Reading both of these books over the last couple weeks makes sense since I feel like I’m at an epic crossroads in my life. So much has changed over the last three years that has forced me to evaluate the paths I’ve walked, to act differently in response to dreams specific to my talents, and to become more discerning with whom and how I invest my time.
I first discovered Matt Haig a couple years ago when I came across The Midnight Library and devoured it within three days. What can I say, I’m a sucker for some time travel and death talk (shrug…Scorpio). The Life Impossible offers up another melancholy heroine filled with regrets who is offered a lifeline in the form of a cottage in Ibiza gifted by a former work colleague. What follows is a fantastical story that involves aliens, unscrupulous property developers, midnight raves, and healing of old wounds.
In the novel, Grace Winters remarks, “Someone once told me the way to die happy is to die complete.” What does complete mean to each of us? What is the measure of a happy life? Are we happy with the life we have and in what ways do we yearn for more? How connected do we feel to community and purpose? All are noble questions that require space and time, love and loss to fully learn to articulate.
What comes from looking inward connects us to the people around us if we choose vulnerability and love. Sure, some people might think it sounds preachy but throw in oceanic mysteries and some goofy supporting characters and it makes an easy read on a cold, winter night.
The Power of Myth puts the academic Joseph Campbell in conversation with journalist Bill Moyers. It doesn’t offer what I would consider an easy read but they do cover a fair amount of history in an approachable way. Two men conversant in comparative religion and myth mine the depths of consciousness and spirituality unfolding in human dramas disguised as myths while crafting a journey upon which our very society can be modeled.
“Myths are clues to the spiritual potentialities of the human life.”
Reckoning with our destiny and potential seem like high stakes in contrast to our daily lives that become a habitual grinds in service to capitalism. Campbell asserts that cultures that continue to coalesce around shared myths and enliven those stories with rituals creates a stronger community.
“A ritual is the enactment of a myth. By participating in a ritual, you are participating in a myth.”
What rituals do we enact unconsciously that dictate the terms of our society? What can we do to become more conscious and accept that spiritual methods create more expansive realities?
“The dictionary definition of a myth would be stories about gods.

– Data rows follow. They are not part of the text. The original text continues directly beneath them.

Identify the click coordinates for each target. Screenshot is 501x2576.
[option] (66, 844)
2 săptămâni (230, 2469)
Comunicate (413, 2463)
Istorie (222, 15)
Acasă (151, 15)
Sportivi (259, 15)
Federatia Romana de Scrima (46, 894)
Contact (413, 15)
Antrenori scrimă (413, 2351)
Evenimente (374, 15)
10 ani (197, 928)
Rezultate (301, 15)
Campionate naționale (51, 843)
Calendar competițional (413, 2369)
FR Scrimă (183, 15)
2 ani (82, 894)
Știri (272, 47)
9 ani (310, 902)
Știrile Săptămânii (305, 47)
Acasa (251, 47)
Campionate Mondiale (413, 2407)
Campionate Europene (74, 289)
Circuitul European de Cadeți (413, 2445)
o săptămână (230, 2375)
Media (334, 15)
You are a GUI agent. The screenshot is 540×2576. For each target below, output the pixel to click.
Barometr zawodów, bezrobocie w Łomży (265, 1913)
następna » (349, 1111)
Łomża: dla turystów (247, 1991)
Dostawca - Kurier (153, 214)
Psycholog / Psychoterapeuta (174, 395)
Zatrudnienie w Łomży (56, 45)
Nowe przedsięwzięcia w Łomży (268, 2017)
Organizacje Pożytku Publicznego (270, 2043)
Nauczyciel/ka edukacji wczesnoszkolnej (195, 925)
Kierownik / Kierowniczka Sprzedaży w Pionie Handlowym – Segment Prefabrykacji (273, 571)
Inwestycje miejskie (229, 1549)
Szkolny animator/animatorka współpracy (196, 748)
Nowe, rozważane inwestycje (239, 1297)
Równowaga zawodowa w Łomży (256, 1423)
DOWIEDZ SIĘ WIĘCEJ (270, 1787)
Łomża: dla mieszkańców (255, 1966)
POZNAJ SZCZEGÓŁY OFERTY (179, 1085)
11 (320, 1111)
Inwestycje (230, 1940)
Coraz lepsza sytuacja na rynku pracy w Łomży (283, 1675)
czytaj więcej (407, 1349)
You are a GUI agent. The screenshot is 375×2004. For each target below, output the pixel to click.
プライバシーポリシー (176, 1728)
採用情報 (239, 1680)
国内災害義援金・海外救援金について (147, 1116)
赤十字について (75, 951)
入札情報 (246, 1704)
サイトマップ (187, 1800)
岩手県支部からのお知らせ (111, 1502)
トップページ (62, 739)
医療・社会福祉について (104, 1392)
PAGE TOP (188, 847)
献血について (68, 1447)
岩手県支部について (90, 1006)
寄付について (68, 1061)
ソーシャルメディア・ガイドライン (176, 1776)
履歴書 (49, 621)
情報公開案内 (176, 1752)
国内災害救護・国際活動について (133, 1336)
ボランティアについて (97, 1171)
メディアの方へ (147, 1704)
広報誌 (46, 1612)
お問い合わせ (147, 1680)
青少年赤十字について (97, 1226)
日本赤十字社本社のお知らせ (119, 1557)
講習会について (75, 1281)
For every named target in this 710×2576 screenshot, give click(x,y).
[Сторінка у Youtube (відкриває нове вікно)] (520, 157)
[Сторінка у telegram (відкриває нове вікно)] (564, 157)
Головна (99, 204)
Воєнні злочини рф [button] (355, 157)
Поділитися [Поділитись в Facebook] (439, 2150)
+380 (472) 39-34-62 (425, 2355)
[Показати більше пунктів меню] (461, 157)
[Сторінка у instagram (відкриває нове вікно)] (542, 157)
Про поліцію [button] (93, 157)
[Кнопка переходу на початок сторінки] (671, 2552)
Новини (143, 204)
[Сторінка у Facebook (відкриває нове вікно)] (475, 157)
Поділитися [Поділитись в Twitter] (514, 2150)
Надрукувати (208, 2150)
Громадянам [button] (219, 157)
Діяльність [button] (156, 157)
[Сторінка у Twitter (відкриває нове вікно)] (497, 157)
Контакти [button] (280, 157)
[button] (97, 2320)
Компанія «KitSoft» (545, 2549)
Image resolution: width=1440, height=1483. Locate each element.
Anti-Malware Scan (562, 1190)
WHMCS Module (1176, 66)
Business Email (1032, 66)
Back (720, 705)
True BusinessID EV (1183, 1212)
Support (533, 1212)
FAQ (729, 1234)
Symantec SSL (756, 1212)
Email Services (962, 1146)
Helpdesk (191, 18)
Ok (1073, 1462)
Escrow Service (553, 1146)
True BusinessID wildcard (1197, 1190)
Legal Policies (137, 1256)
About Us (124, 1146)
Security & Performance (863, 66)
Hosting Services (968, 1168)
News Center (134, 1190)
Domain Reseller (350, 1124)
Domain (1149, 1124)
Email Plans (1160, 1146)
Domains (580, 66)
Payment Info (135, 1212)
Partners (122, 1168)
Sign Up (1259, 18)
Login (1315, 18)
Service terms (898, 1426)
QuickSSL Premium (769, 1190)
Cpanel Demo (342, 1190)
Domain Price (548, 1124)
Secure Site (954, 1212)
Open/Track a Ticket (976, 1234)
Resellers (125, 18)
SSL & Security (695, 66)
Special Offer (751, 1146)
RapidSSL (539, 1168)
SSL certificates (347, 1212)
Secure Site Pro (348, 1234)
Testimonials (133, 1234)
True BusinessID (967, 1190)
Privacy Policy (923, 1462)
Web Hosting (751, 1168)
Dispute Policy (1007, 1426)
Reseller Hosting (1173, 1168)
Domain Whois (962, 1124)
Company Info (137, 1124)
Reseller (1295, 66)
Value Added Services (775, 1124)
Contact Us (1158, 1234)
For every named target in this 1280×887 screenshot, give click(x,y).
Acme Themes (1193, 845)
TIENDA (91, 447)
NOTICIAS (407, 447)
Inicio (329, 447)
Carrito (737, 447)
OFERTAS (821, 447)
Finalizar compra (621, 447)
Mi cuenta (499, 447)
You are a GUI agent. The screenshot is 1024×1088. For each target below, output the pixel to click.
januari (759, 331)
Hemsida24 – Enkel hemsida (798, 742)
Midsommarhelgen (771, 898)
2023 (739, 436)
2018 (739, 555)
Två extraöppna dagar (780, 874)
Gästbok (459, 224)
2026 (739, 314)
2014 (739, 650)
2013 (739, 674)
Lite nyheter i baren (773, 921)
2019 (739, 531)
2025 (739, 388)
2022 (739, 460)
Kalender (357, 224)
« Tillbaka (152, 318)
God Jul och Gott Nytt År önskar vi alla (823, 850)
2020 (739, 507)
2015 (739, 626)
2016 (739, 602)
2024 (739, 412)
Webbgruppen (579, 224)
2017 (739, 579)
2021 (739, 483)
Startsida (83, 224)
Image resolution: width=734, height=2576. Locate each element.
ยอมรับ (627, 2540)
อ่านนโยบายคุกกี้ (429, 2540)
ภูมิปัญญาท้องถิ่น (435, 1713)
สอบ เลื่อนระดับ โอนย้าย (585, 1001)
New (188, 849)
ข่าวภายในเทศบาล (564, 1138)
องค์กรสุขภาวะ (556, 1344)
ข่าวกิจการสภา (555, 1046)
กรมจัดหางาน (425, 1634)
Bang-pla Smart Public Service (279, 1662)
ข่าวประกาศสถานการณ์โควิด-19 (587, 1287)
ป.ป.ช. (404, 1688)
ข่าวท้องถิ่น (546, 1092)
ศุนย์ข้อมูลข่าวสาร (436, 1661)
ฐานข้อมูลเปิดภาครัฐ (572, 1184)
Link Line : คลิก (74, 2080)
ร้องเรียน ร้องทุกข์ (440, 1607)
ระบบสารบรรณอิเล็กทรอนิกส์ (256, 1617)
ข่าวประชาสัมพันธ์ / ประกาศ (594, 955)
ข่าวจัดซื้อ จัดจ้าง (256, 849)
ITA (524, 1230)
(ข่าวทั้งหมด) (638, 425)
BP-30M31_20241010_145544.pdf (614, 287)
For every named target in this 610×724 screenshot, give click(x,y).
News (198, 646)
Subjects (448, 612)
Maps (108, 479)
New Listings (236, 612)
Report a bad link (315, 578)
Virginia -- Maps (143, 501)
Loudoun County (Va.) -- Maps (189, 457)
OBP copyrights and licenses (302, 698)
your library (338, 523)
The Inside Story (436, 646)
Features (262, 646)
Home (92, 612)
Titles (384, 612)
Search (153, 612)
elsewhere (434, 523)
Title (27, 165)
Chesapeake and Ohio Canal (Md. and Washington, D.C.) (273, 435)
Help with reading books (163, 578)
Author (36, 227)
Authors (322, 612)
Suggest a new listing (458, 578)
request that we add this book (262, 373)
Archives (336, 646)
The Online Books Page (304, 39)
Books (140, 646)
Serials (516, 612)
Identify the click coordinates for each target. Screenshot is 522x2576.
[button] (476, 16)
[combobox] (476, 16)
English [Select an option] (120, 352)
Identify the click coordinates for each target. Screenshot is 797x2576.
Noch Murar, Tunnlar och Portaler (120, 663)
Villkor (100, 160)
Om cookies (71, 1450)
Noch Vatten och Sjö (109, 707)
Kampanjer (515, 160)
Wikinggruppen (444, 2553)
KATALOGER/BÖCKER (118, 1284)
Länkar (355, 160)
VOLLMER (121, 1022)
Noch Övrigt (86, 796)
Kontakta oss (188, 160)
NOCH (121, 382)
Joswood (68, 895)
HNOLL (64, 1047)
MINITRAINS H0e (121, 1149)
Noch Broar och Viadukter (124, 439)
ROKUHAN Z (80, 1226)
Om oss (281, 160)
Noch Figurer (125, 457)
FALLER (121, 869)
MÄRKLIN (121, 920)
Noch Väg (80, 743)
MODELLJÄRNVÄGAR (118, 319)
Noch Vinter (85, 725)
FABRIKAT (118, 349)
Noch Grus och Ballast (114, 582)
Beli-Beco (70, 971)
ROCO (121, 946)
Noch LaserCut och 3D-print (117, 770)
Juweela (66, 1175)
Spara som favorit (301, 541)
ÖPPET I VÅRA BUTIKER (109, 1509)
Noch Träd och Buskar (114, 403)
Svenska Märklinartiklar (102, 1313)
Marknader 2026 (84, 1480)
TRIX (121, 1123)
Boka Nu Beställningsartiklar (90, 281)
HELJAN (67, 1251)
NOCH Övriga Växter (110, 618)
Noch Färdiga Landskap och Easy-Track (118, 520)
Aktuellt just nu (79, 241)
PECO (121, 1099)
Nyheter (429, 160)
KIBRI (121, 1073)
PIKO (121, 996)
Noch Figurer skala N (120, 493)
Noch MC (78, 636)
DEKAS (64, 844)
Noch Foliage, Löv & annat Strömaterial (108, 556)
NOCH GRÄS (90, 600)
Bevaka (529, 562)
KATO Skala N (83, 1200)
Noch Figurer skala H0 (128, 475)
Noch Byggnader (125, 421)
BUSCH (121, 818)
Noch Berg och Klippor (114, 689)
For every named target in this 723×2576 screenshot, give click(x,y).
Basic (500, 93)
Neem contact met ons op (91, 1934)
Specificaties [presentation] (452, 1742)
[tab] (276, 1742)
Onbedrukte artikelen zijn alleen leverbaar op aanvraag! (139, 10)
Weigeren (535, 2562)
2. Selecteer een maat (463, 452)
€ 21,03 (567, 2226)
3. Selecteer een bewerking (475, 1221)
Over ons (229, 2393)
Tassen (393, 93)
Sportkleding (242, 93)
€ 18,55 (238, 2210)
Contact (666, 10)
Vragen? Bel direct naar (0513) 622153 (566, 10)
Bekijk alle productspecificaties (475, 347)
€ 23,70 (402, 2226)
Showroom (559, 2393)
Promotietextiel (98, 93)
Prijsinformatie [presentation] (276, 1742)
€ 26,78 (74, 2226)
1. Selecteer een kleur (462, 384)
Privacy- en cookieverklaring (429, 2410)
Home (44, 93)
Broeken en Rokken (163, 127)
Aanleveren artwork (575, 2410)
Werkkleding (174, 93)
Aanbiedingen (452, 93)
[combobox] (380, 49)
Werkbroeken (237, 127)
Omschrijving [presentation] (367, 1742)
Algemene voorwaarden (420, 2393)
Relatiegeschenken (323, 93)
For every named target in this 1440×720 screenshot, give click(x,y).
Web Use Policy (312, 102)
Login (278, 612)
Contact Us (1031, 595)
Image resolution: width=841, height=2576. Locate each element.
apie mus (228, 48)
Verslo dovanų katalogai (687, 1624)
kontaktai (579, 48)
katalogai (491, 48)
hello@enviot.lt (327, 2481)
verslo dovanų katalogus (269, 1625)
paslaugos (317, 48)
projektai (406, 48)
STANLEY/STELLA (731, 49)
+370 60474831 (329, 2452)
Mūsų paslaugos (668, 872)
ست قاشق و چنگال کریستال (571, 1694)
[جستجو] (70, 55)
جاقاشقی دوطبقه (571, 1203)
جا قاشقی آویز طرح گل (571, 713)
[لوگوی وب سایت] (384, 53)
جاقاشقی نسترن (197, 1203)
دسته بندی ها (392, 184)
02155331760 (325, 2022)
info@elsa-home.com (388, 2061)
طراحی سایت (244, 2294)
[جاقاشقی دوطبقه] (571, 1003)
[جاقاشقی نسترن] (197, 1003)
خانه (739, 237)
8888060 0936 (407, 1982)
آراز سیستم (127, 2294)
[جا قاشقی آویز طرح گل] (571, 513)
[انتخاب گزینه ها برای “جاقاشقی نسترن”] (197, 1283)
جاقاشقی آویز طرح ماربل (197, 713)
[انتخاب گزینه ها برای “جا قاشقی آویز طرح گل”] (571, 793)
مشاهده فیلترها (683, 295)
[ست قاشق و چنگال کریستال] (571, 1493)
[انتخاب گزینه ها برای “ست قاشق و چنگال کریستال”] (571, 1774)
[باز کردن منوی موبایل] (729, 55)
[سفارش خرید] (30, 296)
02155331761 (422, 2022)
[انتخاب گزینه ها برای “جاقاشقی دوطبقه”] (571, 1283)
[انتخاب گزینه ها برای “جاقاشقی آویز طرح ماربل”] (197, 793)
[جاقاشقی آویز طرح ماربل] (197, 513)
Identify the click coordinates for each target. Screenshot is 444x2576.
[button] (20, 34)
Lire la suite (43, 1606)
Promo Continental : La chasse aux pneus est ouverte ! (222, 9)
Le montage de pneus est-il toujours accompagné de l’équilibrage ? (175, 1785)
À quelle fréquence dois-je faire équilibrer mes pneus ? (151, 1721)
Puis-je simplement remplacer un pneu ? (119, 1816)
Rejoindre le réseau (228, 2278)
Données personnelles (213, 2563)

So, then you have to ask the next questions: What is a god? A god is a personification of a motivating power or a value system that functions in human life and in the universe–the powers of your own body and of nature.”
What is the motivating power of my life? That is a question I often take to my meditation mat. Some days it feels clearer than others. Time will tell the ultimate measure of my life. In the meantime, the conscious journey is the path I choose to walk, and endeavors that spark answers to questions such as these are my guiding light.